O çok çalışan ama az kazanan emekçiler fazla ücret istediğinde, o işçiler yerine daha ucuz paraya çalışabilecek milyonlarca insan var. Temel mesele bu.
***
Evet, çalışan kesimlerin önemli bir kısmının hâlâ hak ettiği ücreti almadığı çok açık. Ama bu sömürü "
Sömürü bitsin" diye bağırarak yürüyüşler yaparak geçmez.
Deprem olduğunda "
Evimiz yıkılmasın" diye bağırmakla bir şeyin değişmeyeceği gibi.
Öte yandan "
Ekonomik aklın gereği bu, n'apalım, herkes aldığı paraya katlansın" gibi vicdansızlıkla da bu vaziyet geçiştirilemez.
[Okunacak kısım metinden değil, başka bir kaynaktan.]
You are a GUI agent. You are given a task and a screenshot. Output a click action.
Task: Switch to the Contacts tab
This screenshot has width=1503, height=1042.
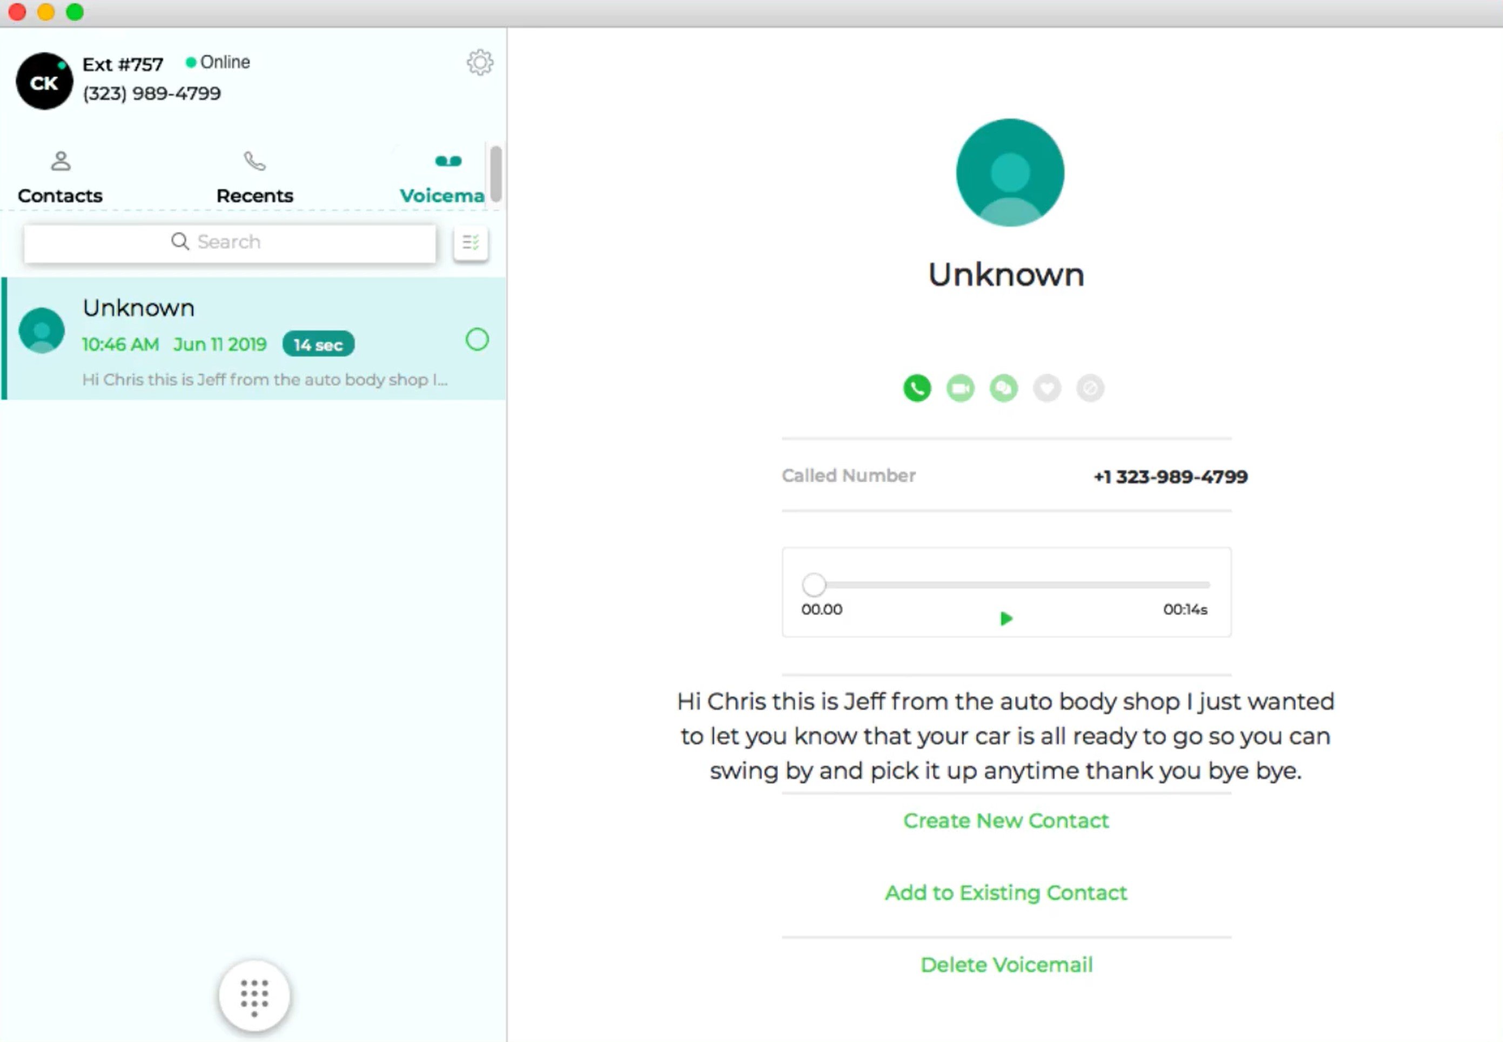[x=58, y=177]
Maalesef Türkiye bugün solcu aptallıkla sağcı vicdansızlık arasında kalmış bir ülkedir bu emek ve işsizlik meselelerinde.
***
Bu ülkede sermayeyi bollaştırmak, yabancı sermayenin önündeki engelleri kaldırmak, yatırımların önündeki bürokratik engelleri ve anlamsız yüksek vergileri kaldırmak ve devleti olabildiğince küçültmek tamamen işçi- yandaşı yoksul- yandaşı bir politikadır.
***
Devletin küçültülmesi çalışan sınıfların emekçilerin lehine olacak bir politikadır.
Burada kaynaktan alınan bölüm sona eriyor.